Mindin/spondin 2, an extracellular matrix (ECM) component that belongs to the
thrombospondin type 1 (TSR) class of molecules, plays prominent roles in the regulation of inflammatory responses, angiogenesis and metabolic disorders. Our most recent studies indicated that
mindin is largely involved in the initiation and development of cardiac and
cerebrovascular diseases [Zhu et al. (2014) J. Hepatol. 60, 1046-1054; Bian et al. (2012) J. Mol. Med. 90, 895-910; Wang et al. (2013) Exp. Neurol. 247, 506-516; Yan et al. (2011) Cardiovasc. Res. 92, 85-94]. However, the regulatory functions of
mindin in
neointima formation remain unclear. In the present study,
mindin expression was significantly down-regulated in
platelet-derived growth factor-BB (
PDGF-BB)-stimulated vascular smooth muscle cells (VSMCs) and wire injury-stimulated vascular tissue. Using a gain-of-function approach, overexpression of
mindin in VSMCs exhibited strong anti-proliferative and anti-migratory effects on VSMCs, whereas significant suppression of intimal
hyperplasia was observed in transgenic (TG) mice expressing
mindin specifically in smooth muscle cells (SMCs). These mice exhibited blunted VSMC proliferation, migration and phenotypic switching. Conversely, deletion of
mindin dramatically exacerbated
neointima formation in a wire-injury mouse model, which was further confirmed in a balloon injury-induced vascular lesion model using a novel
mindin-KO (knockout) rat strain. From a mechanistic standpoint, the AKT (
Protein Kinase B)-GSK3β (
glycogen synthase kinase 3β)/mTOR (
mammalian target of rapamycin)-FOXO3A (forkhead box O)-FOXO1 signalling axis is responsible for the regulation of
mindin during intimal thickening.

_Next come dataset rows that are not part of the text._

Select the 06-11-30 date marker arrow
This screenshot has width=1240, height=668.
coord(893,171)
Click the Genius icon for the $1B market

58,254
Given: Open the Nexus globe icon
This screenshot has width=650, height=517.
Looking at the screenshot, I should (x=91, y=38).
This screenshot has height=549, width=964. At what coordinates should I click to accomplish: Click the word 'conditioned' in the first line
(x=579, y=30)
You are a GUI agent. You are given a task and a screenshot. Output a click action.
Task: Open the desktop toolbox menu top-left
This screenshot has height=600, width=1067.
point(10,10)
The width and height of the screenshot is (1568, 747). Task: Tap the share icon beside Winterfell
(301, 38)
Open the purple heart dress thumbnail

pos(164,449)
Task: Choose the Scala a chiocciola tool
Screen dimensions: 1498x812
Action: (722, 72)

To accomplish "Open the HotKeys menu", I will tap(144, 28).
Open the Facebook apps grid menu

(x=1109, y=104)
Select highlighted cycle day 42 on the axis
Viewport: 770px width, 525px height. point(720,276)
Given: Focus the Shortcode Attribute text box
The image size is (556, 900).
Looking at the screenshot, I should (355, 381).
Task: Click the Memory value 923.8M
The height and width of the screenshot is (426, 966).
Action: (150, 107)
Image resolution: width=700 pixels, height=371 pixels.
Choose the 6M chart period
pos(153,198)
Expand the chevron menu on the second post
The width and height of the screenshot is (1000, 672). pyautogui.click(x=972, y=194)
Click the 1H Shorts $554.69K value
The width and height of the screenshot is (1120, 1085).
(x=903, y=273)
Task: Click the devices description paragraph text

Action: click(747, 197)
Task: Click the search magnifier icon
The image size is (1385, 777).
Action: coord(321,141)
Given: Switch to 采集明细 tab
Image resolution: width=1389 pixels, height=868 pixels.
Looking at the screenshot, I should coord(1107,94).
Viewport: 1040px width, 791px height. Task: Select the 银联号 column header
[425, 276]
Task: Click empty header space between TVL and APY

Interestingly, an AKT inhibitor largely reversed
mindin-KO-induced aggravated
hyperplasia, suggesting that
mindin-mediated
neointima formation is AKT-dependent. Taken together, our findings demonstrate that
mindin protects against vascular
hyperplasia by suppression of abnormal VSMC proliferation, migration and phenotypic switching in an AKT-dependent manner. Up-regulation of
mindin might represent an effective
therapy for vascular-remodelling-related diseases.